Si contesta anche il reato di favoreggiamento anche ad un tecnico dipendente di una società fornitrice di strumentazione che era idonea alle intercettazioni a varie Polizie Giudiziarie e Autorità Giudiziarie e tale soggetto si è reso disponibile a bonificare dalle microspie gli uffici di alcuni imprenditori.
Il clan era anche attivo in una campagna di discredito e delegittimazione dei collaboratori di giustizia ed esponenti delle forze dell’ordine e dell’Autorità Giudiziaria che veniva attuata con denunce ed esposti.

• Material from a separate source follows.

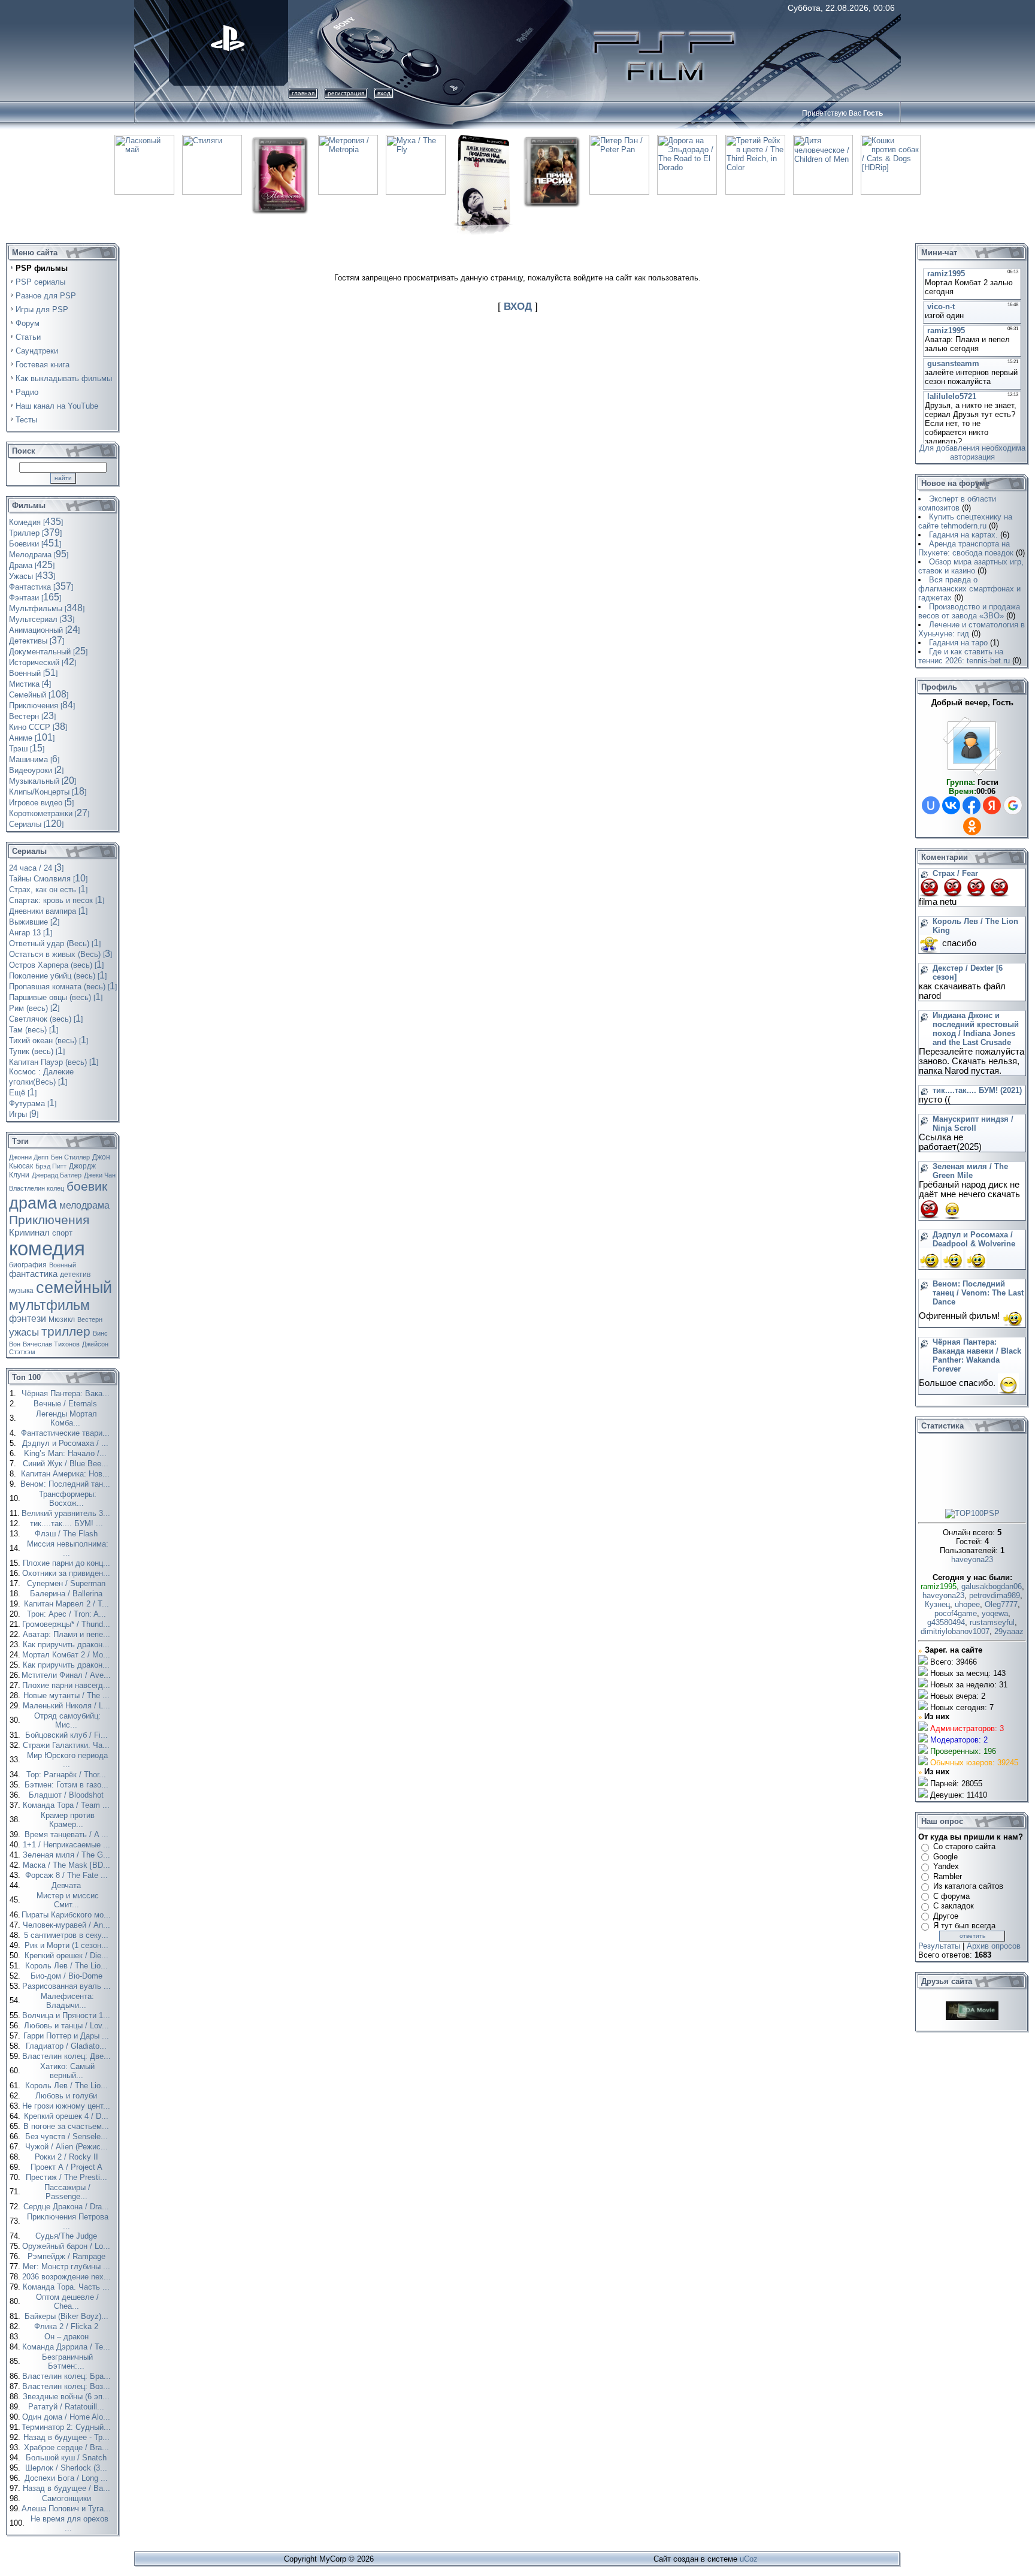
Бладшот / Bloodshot (67, 1794)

I magistrati ritengono che i capi del clan camorristico Moccia “guidavano il sodalizio criminale e davano direttive a subordinati e imprenditori anche dal carcere o da Roma, dove due dei capi si erano da tempo trasferiti”.
Questa indagine ha gettato una luce sulla struttura del clan Moccia che si è organizzata con responsabilità di comando e aree di competenza territoriale, di cui i capi sarebbero appunto i fratelli Angelo, Luigi e Antonio Moccia e il loro cognato Filippo Iazzetta.

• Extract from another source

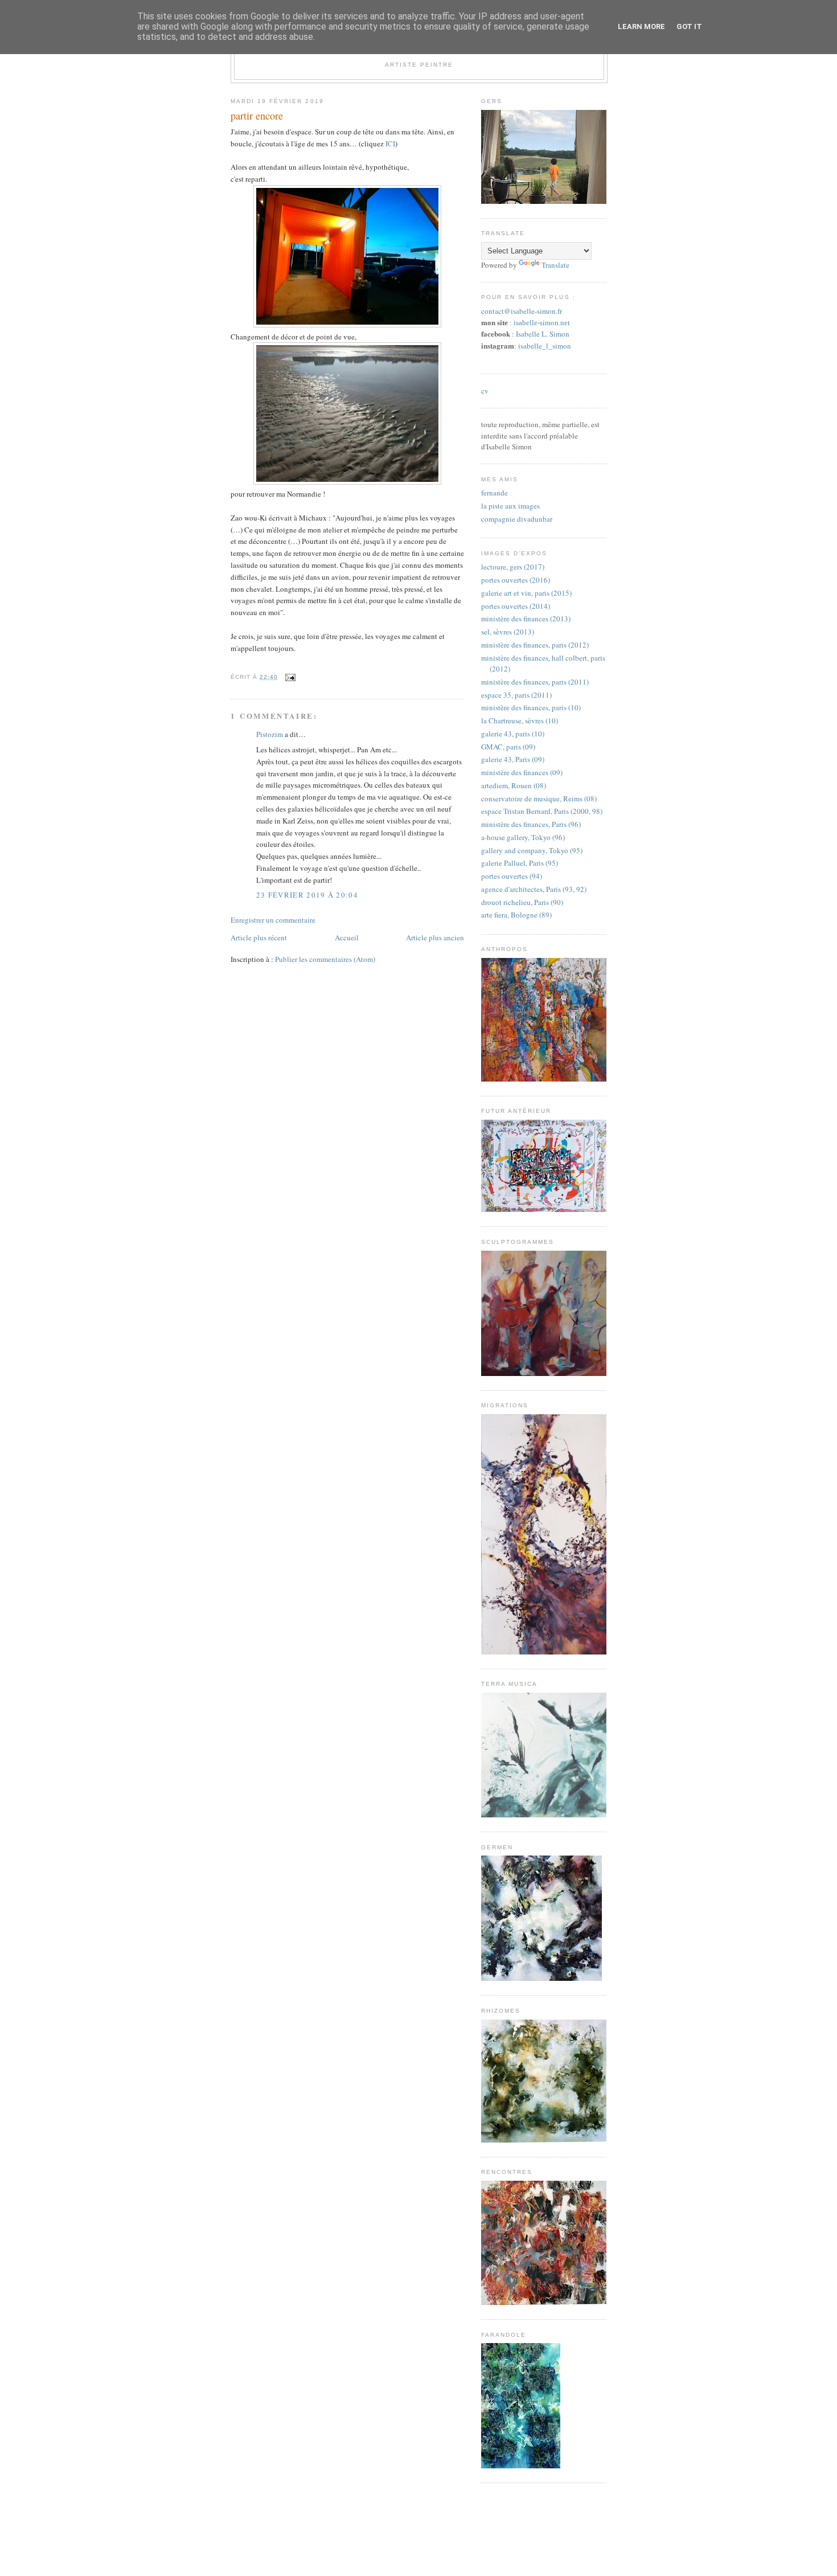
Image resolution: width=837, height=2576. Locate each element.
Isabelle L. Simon (542, 334)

Quest’ultimo dal carcere e i soggetti indicati Angelo e Luigi nonostante si fossero da tempo trasferiti a Roma, avrebbero impartito ordini agli affiliati, promuovendo quando si rendeva necessario la commissione di reati che dovevano essere compiuti dai sottogruppi territoriali dell’ala militare del clan.
Quindi in buona sostanza dalla risultanze delle indagini vi erano due livelli, un’ala militare e una imprenditoriale.
Il clan Moccia, secondo le indagini dell’Ufficio inquirente guidato da Giovanni Melillo, avrebbe veicolato ordini agli affiliati e ai subordinati, con reati consumati sia dai vari sottogruppi costituenti l’ala militare dell’organizzazione, “sia da imprenditori attivi nel settore del recupero degli oli esausti di origine animale/vegetale di tipo alimentare e degli scarti di macellazione, nonché nei grandi appalti ferroviari e dell’alta velocità. A loro avrebbero impartito direttive e fornito ingenti provviste derivanti dall’accumulazione illecita nel tempo di ingenti capitali”.